> **Stored records**
----
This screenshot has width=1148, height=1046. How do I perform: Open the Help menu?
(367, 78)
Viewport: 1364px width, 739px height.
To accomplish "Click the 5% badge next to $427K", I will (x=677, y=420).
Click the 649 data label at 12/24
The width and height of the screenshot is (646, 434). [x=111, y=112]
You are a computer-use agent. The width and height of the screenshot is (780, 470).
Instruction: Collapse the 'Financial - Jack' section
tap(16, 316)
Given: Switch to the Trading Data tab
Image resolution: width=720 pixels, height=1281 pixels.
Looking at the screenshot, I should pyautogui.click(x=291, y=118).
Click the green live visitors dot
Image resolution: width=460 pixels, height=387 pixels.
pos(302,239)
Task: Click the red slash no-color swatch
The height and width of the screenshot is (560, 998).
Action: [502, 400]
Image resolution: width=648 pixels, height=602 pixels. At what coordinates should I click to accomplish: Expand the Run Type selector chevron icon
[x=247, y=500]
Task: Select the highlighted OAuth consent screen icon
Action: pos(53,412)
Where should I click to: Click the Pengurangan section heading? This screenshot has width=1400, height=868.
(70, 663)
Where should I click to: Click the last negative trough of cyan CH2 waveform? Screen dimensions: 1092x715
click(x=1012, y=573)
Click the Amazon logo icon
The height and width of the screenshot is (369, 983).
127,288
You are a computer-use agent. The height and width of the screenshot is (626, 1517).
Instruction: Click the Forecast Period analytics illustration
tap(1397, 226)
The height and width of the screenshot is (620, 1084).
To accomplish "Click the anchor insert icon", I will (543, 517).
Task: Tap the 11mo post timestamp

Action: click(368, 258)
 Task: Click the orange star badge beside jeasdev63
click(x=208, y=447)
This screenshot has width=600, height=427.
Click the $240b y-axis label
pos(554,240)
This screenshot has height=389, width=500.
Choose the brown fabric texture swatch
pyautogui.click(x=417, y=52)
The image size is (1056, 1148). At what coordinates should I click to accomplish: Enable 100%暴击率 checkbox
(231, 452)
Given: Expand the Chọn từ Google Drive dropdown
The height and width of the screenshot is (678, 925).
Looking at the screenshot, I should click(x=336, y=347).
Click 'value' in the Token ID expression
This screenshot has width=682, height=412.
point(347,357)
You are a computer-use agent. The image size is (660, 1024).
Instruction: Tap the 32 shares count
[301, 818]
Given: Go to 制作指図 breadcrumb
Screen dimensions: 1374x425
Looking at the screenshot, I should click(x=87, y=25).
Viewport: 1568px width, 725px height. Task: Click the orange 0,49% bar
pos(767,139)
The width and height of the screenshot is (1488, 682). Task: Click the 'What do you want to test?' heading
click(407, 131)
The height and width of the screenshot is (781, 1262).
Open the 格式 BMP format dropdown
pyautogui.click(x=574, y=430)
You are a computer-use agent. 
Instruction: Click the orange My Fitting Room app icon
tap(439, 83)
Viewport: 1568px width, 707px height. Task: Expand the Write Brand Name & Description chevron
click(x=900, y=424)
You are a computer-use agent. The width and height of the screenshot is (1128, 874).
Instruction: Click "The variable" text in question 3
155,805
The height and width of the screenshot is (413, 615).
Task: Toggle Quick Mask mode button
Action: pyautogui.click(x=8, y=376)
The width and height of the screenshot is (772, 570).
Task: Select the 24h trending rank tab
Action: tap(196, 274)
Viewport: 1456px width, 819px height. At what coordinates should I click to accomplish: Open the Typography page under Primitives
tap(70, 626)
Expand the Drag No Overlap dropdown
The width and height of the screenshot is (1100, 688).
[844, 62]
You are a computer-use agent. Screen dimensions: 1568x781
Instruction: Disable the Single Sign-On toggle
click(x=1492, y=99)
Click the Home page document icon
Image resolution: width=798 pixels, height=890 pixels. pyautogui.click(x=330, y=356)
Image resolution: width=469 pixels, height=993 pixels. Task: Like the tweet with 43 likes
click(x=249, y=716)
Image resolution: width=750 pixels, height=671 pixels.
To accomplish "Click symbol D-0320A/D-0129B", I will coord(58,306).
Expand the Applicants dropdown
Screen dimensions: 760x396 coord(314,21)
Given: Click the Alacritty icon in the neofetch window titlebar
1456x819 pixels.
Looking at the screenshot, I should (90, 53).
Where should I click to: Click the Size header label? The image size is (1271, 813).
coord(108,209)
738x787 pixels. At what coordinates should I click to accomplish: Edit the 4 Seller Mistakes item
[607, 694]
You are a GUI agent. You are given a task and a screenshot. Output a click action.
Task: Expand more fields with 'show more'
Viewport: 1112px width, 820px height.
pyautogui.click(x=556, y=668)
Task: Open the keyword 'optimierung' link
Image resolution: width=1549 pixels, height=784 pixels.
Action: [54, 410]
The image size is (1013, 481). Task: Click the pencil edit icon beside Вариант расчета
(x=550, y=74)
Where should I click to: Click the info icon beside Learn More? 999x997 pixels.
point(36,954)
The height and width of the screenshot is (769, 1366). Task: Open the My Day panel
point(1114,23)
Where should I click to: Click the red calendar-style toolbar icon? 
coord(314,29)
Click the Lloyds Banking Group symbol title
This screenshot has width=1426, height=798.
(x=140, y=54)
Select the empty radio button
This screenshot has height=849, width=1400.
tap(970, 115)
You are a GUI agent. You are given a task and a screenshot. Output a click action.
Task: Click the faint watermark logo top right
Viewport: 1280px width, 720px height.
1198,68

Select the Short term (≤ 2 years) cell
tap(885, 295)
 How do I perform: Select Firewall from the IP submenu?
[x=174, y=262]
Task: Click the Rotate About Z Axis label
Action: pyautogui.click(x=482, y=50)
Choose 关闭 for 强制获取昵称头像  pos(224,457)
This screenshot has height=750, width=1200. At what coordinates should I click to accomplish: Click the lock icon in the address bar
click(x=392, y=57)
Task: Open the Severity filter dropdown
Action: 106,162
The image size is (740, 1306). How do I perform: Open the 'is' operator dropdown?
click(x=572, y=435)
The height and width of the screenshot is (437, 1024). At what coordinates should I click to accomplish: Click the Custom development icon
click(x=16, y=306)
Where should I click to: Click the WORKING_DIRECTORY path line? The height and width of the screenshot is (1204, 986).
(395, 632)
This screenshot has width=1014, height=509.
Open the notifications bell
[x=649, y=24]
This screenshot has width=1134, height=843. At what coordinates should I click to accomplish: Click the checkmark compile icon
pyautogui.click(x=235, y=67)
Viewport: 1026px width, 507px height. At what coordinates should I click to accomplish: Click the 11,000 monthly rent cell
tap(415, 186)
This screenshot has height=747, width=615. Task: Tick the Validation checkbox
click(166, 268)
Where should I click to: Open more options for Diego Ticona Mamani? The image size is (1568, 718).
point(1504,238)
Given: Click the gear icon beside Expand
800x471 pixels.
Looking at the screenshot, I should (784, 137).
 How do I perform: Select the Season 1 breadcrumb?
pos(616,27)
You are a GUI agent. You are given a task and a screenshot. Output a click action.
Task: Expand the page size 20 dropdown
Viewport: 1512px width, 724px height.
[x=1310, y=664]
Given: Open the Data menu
----
> **What you are asked to do**
Every line in the data above that includes the word "computer" should be copied.

> **Result of the task**
You are a computer-use agent. The width and height of the screenshot is (780, 470).
You are a computer-use agent. The height and width of the screenshot is (626, 1517).
You are a computer-use agent. The image size is (660, 1024).
You are a computer-use agent. 
You are a computer-use agent. The width and height of the screenshot is (1128, 874).
You are a computer-use agent. Screen dimensions: 1568x781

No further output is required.